Mali: aid targeted to local needs

Article, 04.07.2012

Interview with Geneviève Federspiel, resident director of Swiss cooperation in Mali from 2008-June 2012

«Whenever a door opens, we enter it»

Genevieve Federspiel greets a student of the training program in Koutiala during the visit of members of the Swiss parliament in 2008.

Geneviève Federspiel, you worked for the SDC in India and Nepal before becoming head of the Swiss Cooperation Office in Mali (2008–2012). What can you tell us about how Switzerland works in such contexts?

One of the greatest strengths of the SDC is that it always seeks to fully understand the realities of the contexts in which it operates. Mali is a very vulnerable country. For several years, the SDC has used a scenario-based approach (see note below) here to anticipate political, social, economic and security developments. This has enabled us to adapt our work to the situation whenever a crisis occurred.

Moreover, we have managed to develop a programme that takes contextual realities into account, which is the exact opposite of the more dogmatic approach used by many donors. We have also established cooperation activities at the grassroots level, adapting aid according to the actual needs of the country and its people.

We work in specific geographical regions. The areas tend to be very large – Mali is 40 times larger than Switzerland. In each region, we adopt a territorial vision and become familiar with the people who live there. The SDC works with its partners to ensure a strong presence on the ground.
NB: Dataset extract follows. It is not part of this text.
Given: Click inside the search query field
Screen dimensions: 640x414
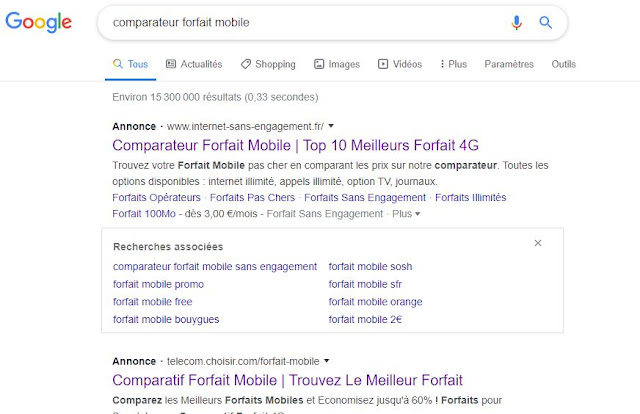Looking at the screenshot, I should [300, 22].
It also tries to establish direct relations with institutions and agents of change through a large number of missions. This approach allows us to determine what can and should be done.

Switzerland tries to establish a development vision that encompasses the entire country. It focuses on certain aspects such as: basic education and vocational education and training as a means of driving employment and the economic integration of young people; development of infrastructures; as well as rural development.
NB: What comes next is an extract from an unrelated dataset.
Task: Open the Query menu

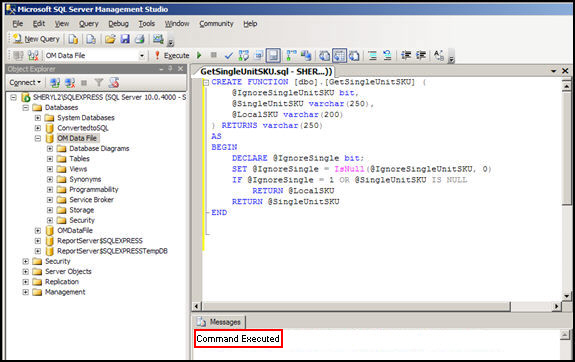Action: pyautogui.click(x=89, y=24)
The issue of good governance is also a priority theme for Swiss cooperation. Given the situation of instability following the March 2012 coup d’état, how will it be possible for cooperation to continue along this line?

I believe that one of the reasons for the conflict and general discontent in Mali – among numerous other reasons – is the fact that the population is denied the opportunity to play an active role in managing its own development. The system remains highly centralised, which restricts participation. In addition, Mali is a multicultural country comprised of several ethnic groups. As a result, realities are very different from one part of the country to another. The northern part of the country is mostly desert. The inhabitants (Tuareg, Fulani, Bozo) live a nomadic existence and maintain strong interdependent ties with other ethnic groups (Songhai, Arab). In contrast, the southern part of the country has greater resources and its population is rather sedentary. It is therefore important for local solutions to be developed to address local problems.
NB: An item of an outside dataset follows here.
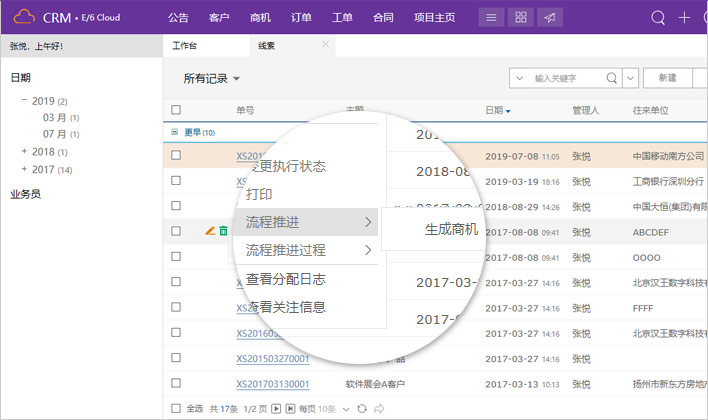Open the hamburger list menu icon
Viewport: 708px width, 420px height.
(x=489, y=17)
The issue of local governance is fundamental. The aim is to achieve a stronger level of commitment, i.e. participation from civil society as a whole, including all stakeholders from both the public and private sector. We are also trying to support the transition process and ensure that it is guided by a collective consciousness.

About ten years ago, when decentralisation became an objective in Mali, Switzerland immediately moved in this direction. Today, in the context of instability following the coup d’état in March 2012, Swiss development programmes are less vulnerable because they are not dependant on Bamako. We have been fortunate enough to maintain our activities in the southern and central parts of the country. This has prevented the situation from destabilising further and has enabled us to consolidate what already works well.

In other words, Switzerland has no intention of pulling out of Mali?

The Swiss cooperation strategy is designed in such a way as to enable us to maintain our activities regardless of the scenario. That said, insecurity and violence in certain occupied areas of the northern part of the country have forced us to interrupt our programmes there.

At any rate, my experience in several countries has shown that it is a mistake to withdraw, since this not only destabilises the country further, it means losing all of the energy and funding invested. A much wiser response is to find a way to strengthen what is still standing. Today, Switzerland pursues this logic by funding the transition process in Mali. By responding to the crisis situation in Mali, we are able to support local public management, basic education, vocational education and training for employment as well as local economic development for food security.

Could you give us an example of a project that you like in particular?

Switzerland has devoted considerable resources to developing mobile schools in the northern part of Mali. Mobile schools are very well suited to a context where people are often on the move. This required Switzerland to find innovative solutions for education: by making schools mobile teachers also have to travel and furniture needed to be transportable.

A crucial question was whether learning content actually addressed the reality in which these people live. We therefore developed scholastic programmes to suit the children’s environment so that they could maintain ties with family members, learn skills needed in their context and still meet national syllabus requirements.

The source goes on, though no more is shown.